If you’re looking for a horror title that will make you regret playing with the lights off, The Evil Within will having you staring worriedly into the dark shadows of your bedroom. The dark places of the game hold almost indescribable terrors, and thanks to The Evil Within’s excellent graphics, you’ll be concerned with what might be hiding around your house each time you look away from the screen. The entire atmosphere of the game is by far the best, and most focused part.
Even if the location of the levels are a bit clichéd for a horror game (the standard affair of mental asylums, mansions and cursed villages) the execution is almost completely unbeatable. Every room, every corridor, every box is oozing with deliciously unpleasant detail.

From the earlier confusing encounters with the cannibal butcher, where the kitchen cellar is studded with detail to later adventures in darkened cellars where the eerily creaking wheelchairs will send a shiver up your spine, the set dressing is undeniably creepy. Every single level has this dark and looming air to it that makes the game so much more scary. Even after a while, when the initial shock of the enemies has faded, you’ll still be flinching at every scare. The Evil Within does a very good job of making the player feel almost completely claustrophobic, even in some of the bigger levels. Despite this oppressive feeling that the walls are closing in all around you, the Evil Within has some devilishly well hidden collectibles scattered around its dank levels. Most are hidden around the path you must travel, while like most horror games, you will be given the option of exploring other routes in search of supplies, but doing so risks what little you are carrying as well as your own mental well being.

 

Supplies are paramount in The Evil Within, so much that you’ll be despairing over every missed shot. This scarcity in ammo only adds to the already overwhelming difficulty, which will have the player dying in numerous unpleasant ways even on the easiest settings. The weapons have a good punch, and with visceral and meaningful combat, the gameplay is fun, but quite harsh. Playing the same section over and over again can become tedious, especially in the earlier levels where stealth is vital, and slow. Enemies cut through health extremely quickly and fleeing isn’t always an option. Later on in the game where you have more weapons at your disposal sneaking around becomes less important, though still useful for conserving precious ammo, because each enemy takes a few shots to kill at least.
Horror games shouldn’t be easy, but there is a line between terrifying challenge and annoying chore, which unfortunately The Evil Within crosses quite a lot. To make matters worse, the game also requires you to upgrade your character in order to hold a reasonable amount of ammo. So not only will you struggle to find enough ammo to kill the enemies, you’ll probably have to leave some behind too.

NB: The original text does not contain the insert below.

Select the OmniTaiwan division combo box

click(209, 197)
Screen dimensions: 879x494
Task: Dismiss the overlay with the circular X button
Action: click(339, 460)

Upgrading your character is implemented in an interesting fashion. Given the somewhat fractured nature of the game, your central character will occasionally be transported to a secluded section of a hospital, complete with creepily cheery nurse. She’ll kindly strap you into a chair where you’ll inject yourself in the brain with new abilities (such as pockets, apparently). Unfortunately this is about the best part of the story, because the rest just doesn’t make sense. It’s a shame that such a well crafted game could fall down at such a crucial part. You play as Sebastian, a detective with literally no personality traits at all, even after you and your colleagues get sucked into the sinister world of The Evil Within, complete with screaming four armed mutant thing.

“It's a shame that such a well crafted game falls down for the story”

It breaks the tension when Sebastian doesn’t seem at all worried or concerned in the face of abject horror, even when his friends are in danger. Like so many other games, the story was obviously secondary to the gameplay and setting; it feels almost unfinished, like they’re piles of dialogue on the cutting floor of Sebastian, and the rest of the characters panicking. After being stabbed in the eye with a needle and waking up in a cannibals disgusting kitchen, Sebastian doesn’t care, or at least you couldn’t tell if he does. When he’s being chased by a chainsaw wielding maniac through a room of spinning blades, Sebastian seems somewhat annoyed. And when faced with completely invisible enemies Sebastian just sighs, like this is the same mundane routine for the life of a Krimson City detective.